Having a successful career requires that you make the best use of the time you have available.

But if you really want to be ineffective, and a time waster here are 5 things you can do:

Put a to do list together of at least 10 things to be done
This will show your intent to do a lot of things but will guarantee that you will make little progress in any of them despite the huge amount of time you spend on them. Brainstorming and then multitasking is a great way to look really busy and waste time.

Kiss up to your boss
Focus on what THEY want. Ignore the priorities of the organization and just look to your boss for a sense of what you should be doing. Devote your day to asking what you can do for them. Ignore your business plan.
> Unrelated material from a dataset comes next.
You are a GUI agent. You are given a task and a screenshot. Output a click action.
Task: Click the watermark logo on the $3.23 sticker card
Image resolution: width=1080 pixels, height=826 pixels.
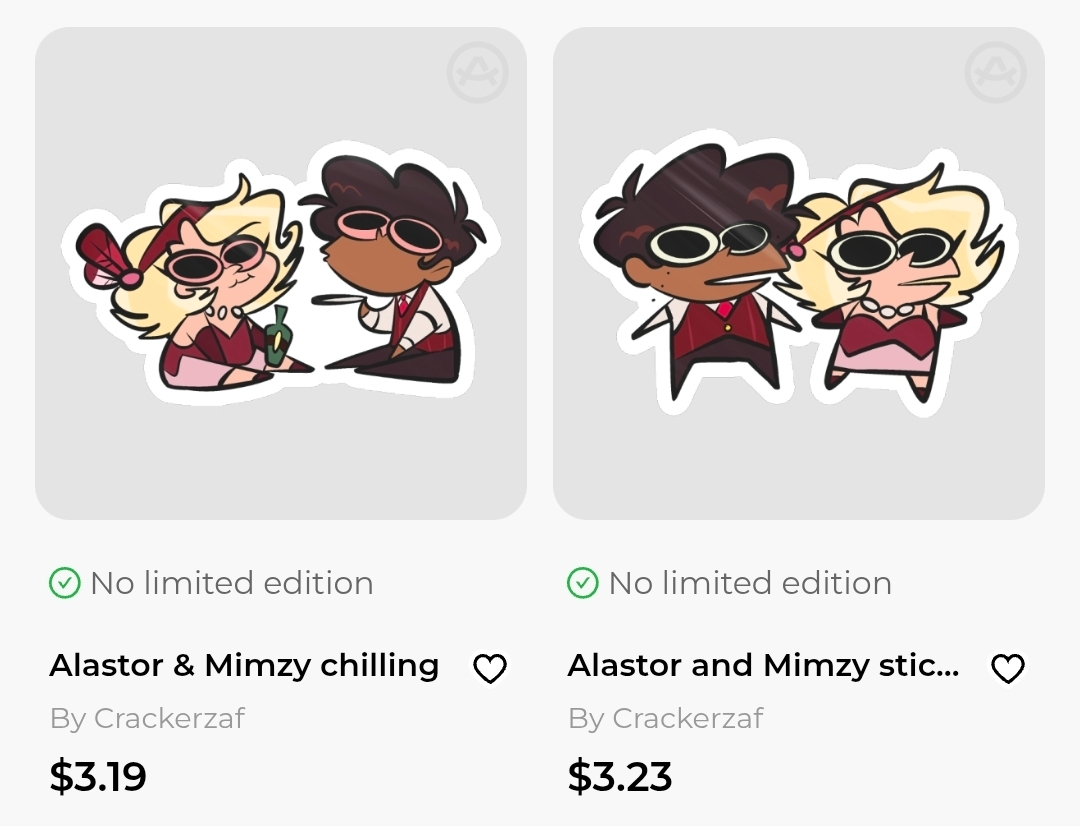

Write activity reports on what you’ve been up to
Include every move note detail — meetings, who were there, conferences attended and so on.
Share your reports with everyone you can think of. Make sure people know you’re a busy bee.

Send emails when you have something to say
And make every message sound complicated because it communicates how important you are.
Never have face-to-face meetings with people even virtually. They can be upsetting sometimes and could force you to answer questions you’d rather avoid.

Stay late at the office
And make sure everyone knows you’re doing it. The more time you put in, the more activities you are engaged in. Therefore you get the most out of the time available. And be sure to include your hours in your activity reports along with a complicated sounding reason you decided to put in the extra time.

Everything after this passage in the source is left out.